== Records to process ==
┄┄┄┄┄┄┄┄┄┄

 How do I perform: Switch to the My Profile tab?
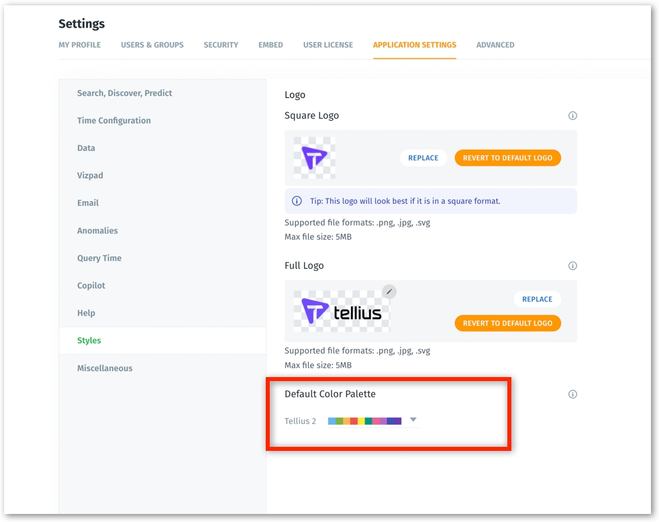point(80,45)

┄┄┄┄┄┄┄┄┄┄

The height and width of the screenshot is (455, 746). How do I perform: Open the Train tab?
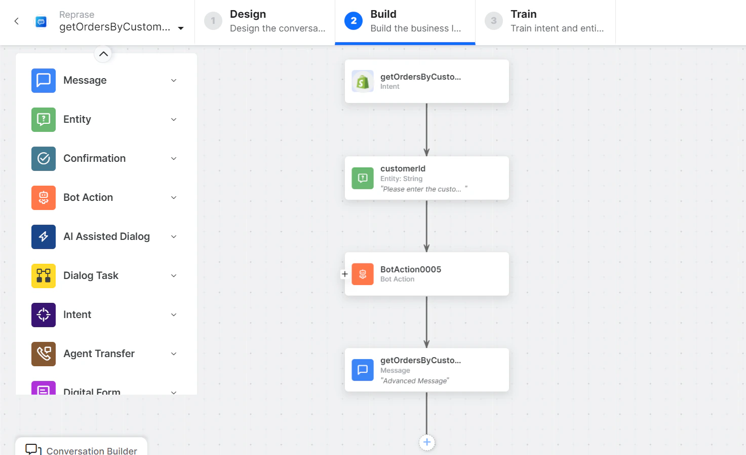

┄┄┄┄┄┄┄┄┄┄

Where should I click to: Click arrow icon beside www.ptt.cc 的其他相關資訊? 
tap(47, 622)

┄┄┄┄┄┄┄┄┄┄

== Request ==
Could you extract the lines from the one containing "Where should I" through the one containing "tap(47, 622)", both included, and copy them unchanged?

== Result of the task ==
Where should I click to: Click arrow icon beside www.ptt.cc 的其他相關資訊? 
tap(47, 622)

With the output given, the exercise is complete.